On Sat, Aug 28, 2004 at 10:28:24AM -0700, Michel Py wrote:
Economics 101. Cisco (and many other vendors, BTW) are not charities. Their purpose is to make investors and shareholders (which includes me) happy. And yes, this includes reselling OEM hardware at astronomical prices when they can, because it never lasts long.

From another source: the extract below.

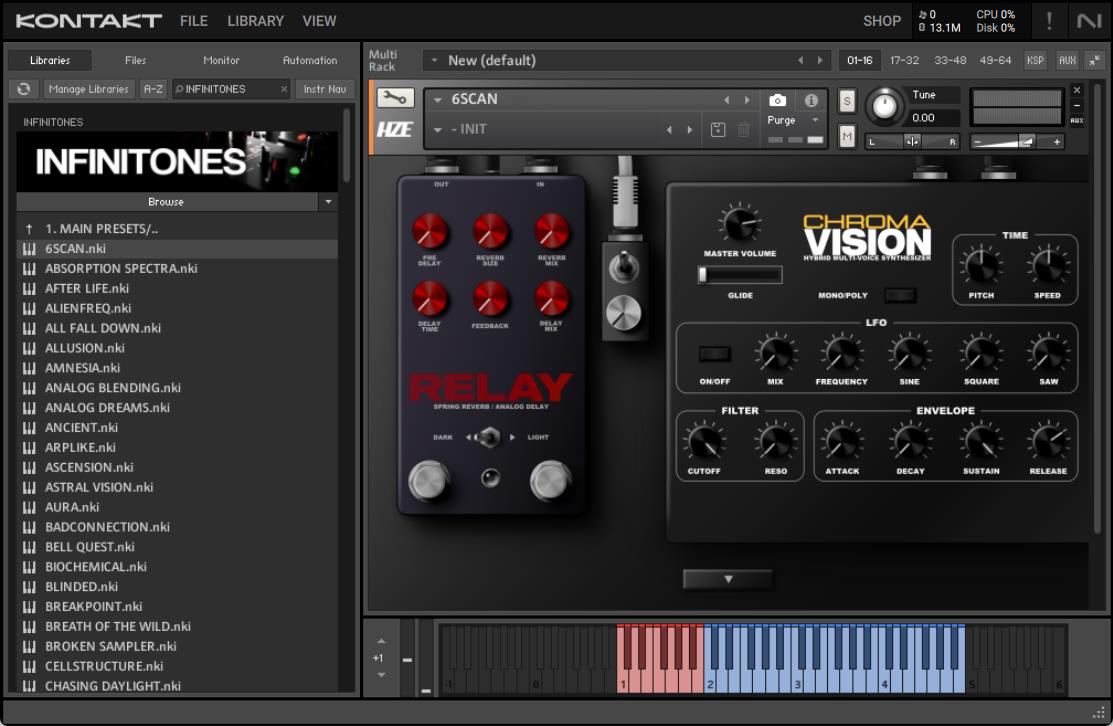Expand the panel with bottom arrow button
Viewport: 1113px width, 726px height.
[728, 579]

Obviously. But us folks who run networks aren't charities either (though given most folks' current economic status, they might as well just become 501(c)(3)'s and call it a day). A few of us actually have business plans that involve something other than scheduling our next chapter 11 filing, which every so often requires the use of that squishy thing between your ears. Smart folks understand that router vendors are reselling optics for 10x-100x the price they can actually be purchased for. Obviously it is the job of the vendor to try and squeeze as much money out of their customers as they possibly can, but at least smart folks have the CHOICE not to take the bait. We start to get annoyed when the vendors remove that choice by engaging in practices like locking down GBIC/SFP modules by vendor ID codes for no reason other than to force customers into paying absurd markup for their optics, intentionally designing interfaces with fixed optics so that you have to purchase more cards than you might actually need in order to have the necessary optics, etc. -- Richard A Steenbergen <ras@e-gerbil.net> http://www.e-gerbil.net/ras GPG Key ID: 0xF8B12CBC (7535 7F59 8204 ED1F CC1C 53AF 4C41 5ECA F8B1 2CBC)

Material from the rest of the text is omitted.